Nitekim, uşakların uşak davranışı görmeye ve aşağılanmaya mahkûm olduklarını kavramayan PKK/ KADEK yöneticilerinin hayal balonları zamanla patlayacaktı. Mayıs 2002’de Murat Karayılan, yaklaşan Irak operasyonunda PKK’ya “görev” verilmemesinden ve bu alanda Türk gericiliğinin yeğlenmesinden ve dahası PKK’nın ABD’nden sonra AB emperyalistleri tarafından da “terör listesi”ne alınmasından duyduğu şaşkınlık ve hayal kırıklığını ve bu karara karşı tepkisini şu sözlerle dile getirecekti:
“İşte hem Türkiye'nin kaygılarını gidermek, hem de Türkiye'yi bu nedenlerle biraz dışında tutup arazisini kullanmak için aslında PKK'nin alelacele 'terörist listesi'ne alınması gündeme gelmiştir.

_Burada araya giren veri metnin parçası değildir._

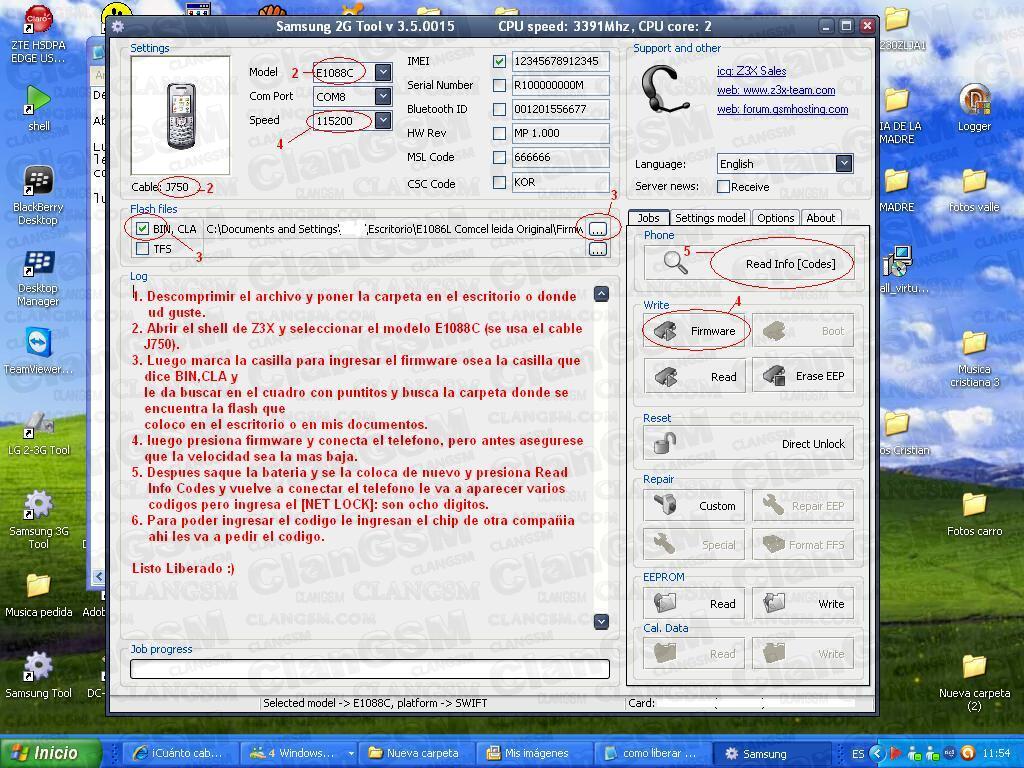Image resolution: width=1024 pixels, height=768 pixels.
Task: Open the www.z3x-team.com link
Action: (775, 90)
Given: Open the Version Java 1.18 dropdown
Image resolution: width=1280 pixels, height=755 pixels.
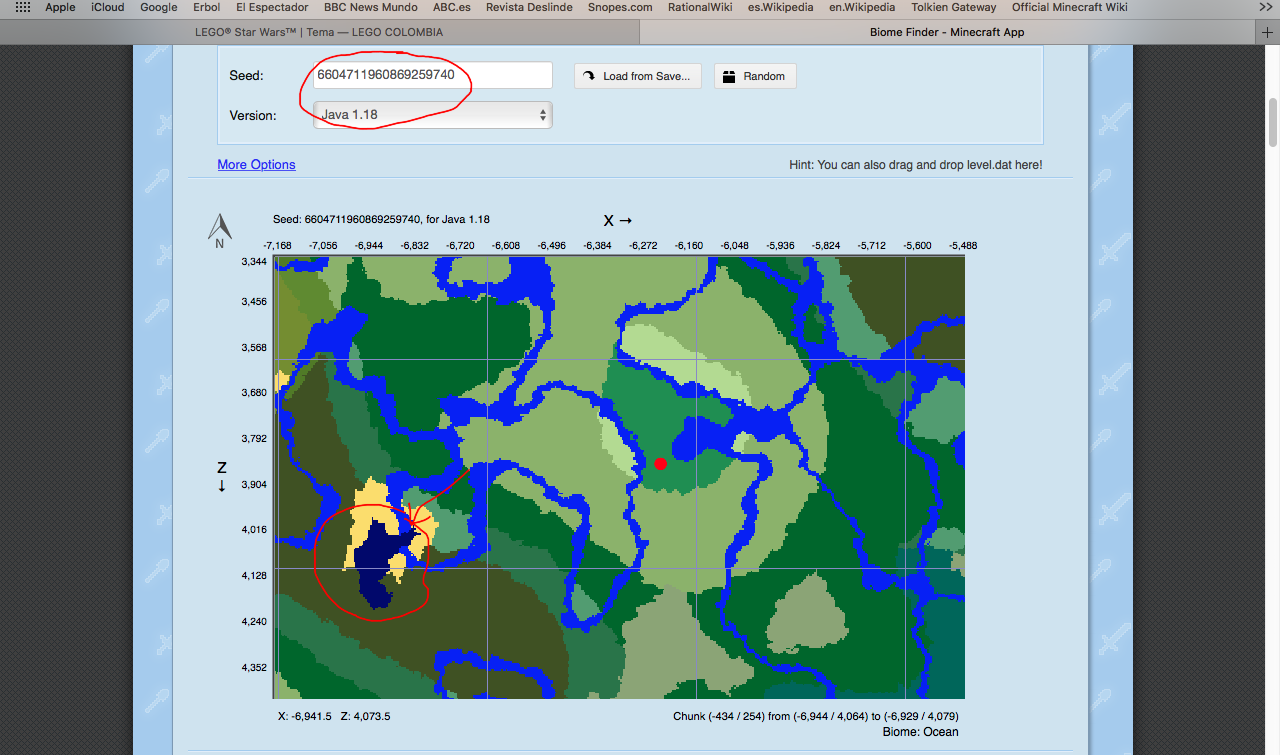Looking at the screenshot, I should click(x=432, y=115).
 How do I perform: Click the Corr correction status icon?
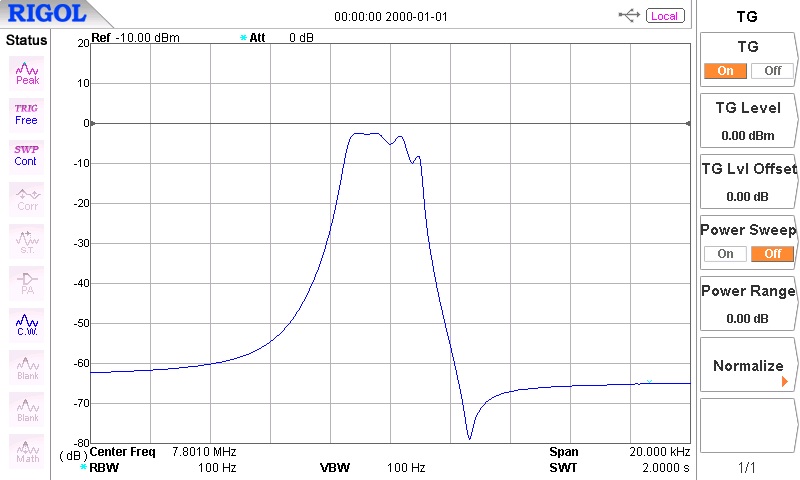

Irak'a yönelik müdahâlede Türkiye'ye, Afganistan'a operasyonda Pakistan'a verilen rol verilecek. İşte Türkiye'nin böyle bir rolü kabul etmesi için Kürt kaygısını gidermek, bunun için de PKK'nin 'terörist listesi'ne alınması gerekiyordu. Bu Mart'tan sonra gündeme geldi. Şimdi herkes şaşırmış hâlde, PKK savaşırken niye listeye alınmadı da şimdi alındı? diye soruyor. PKK dört yıldır savaşı durdurmuş ve şimdi değişmiştir, adı bile kalmamıştır. Nedeni budur. Yani ABD'nin bölgeye yönelik politikalarının bir parçası olarak Avrupa'ya bu konuda bunun dayatılması ve Avrupa'nın da dayatmaya karşı kendi çıkarlarını burada görmesindendir. Irak'a karşı müdahâle olsun, oradaki Kürt çevreleri de burada bir güçtür, katılsın ama Türk devletinin bu konudaki kaygıları giderilsin noktasından hareketle, bu karara ulaşılmıştır. Yani Saddam'ın devrilmesi ve Güney Kürdistan'da muhtemelen Irak'ın bütünlüğü çerçevesinde ne olacağı henüz şimdilik net olmayan bir statüyle sürecin geçiştirilmesi koşuluna bağlı olarak; Kuzey Kürdistan'ın da feda edilmesi durumu vardır. Güney'e ne, hangi statü verilecek o da bilinmiyor. Böyle çirkef bir oyun sözkonusudur... Kuzey'i Türkiye'ye sundular ve ‘o sana ait, o konuda hiçbir kaygın olmasın bak biz onu terörist ilân ettik. Tasfiye de edebilir, her şeyi de yapabilirsin ama Saddam'ın devrilmesinden ürkmemelisin, destek sunmalısın’ dediler...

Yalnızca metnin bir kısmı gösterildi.